What happened

Shares of the gene therapy company Voyager Therapeutics (VYGR 1.06%) were down by a little over 18% from their intraweek high as of 11:44 a.m. ET Friday, according to data provided by S&P Global Market Intelligence. Fortunately, the biotech's shares aren't falling in response to a negative material event. 

Rather, Voyager's shares seem to be reverting to the mean following their enormous run-up earlier this month. As a refresher, the biotech's shares spiked by as much as 76% during the first two weeks of January as a result of the company's lucrative gene therapy deal with Neurocrine Biosciences (NBIX 4.81%).

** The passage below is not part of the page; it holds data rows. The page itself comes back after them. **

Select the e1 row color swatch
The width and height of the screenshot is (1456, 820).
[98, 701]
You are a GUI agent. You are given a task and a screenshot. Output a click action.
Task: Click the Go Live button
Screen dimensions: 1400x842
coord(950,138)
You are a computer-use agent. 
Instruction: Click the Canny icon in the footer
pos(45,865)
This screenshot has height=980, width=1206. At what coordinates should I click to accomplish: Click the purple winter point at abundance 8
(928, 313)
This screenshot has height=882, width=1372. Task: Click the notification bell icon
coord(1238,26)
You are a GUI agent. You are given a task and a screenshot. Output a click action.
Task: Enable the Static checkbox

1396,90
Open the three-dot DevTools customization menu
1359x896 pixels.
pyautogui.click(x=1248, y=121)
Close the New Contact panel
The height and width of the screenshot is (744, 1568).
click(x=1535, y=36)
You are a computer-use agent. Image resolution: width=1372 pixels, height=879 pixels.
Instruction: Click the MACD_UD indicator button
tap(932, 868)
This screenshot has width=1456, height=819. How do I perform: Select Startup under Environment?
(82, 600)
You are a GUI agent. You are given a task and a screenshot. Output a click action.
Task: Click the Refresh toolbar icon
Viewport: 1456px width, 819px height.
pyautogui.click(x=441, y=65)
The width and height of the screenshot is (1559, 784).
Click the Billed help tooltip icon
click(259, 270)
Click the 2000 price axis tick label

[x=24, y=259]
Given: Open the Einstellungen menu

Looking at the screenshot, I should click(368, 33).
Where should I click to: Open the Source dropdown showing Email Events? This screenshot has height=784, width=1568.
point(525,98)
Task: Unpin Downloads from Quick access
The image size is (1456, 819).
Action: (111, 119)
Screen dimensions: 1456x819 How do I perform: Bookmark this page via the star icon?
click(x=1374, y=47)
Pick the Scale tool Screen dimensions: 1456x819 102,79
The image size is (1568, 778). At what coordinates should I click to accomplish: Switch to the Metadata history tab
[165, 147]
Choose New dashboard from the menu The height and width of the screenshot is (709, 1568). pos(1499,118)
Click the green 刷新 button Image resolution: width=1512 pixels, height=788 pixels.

Close up of a DNA molecule.

Image source: Getty Images.

So what

This gene therapy pact with Neurocrine netted the biotech an up-front consideration of $175 million, as well as potential development milestones payments worth up to $1.5 billion. 

The deal centers around Voyager's GBA1 gene therapy program for Parkinson's disease and other GBA1-mediated diseases. 

Now what

Is Voyager's stock a buy on this latest weakness? I think so. While it is impossible to predict the course of clinical-stage gene therapy assets, Voyager is targeting some truly high-value indications, such as Alzheimer's disease, with its novel gene therapy platform.

What's more, the biotech has also signed collaboration deals with industry heavyweights Pfizer and Novartis in recent times. So there is a fair amount of interest in Voyager's novel platform.

All told, this precommercial-stage biotech ought to appeal to aggressive investors on the hunt for unusual growth opportunities.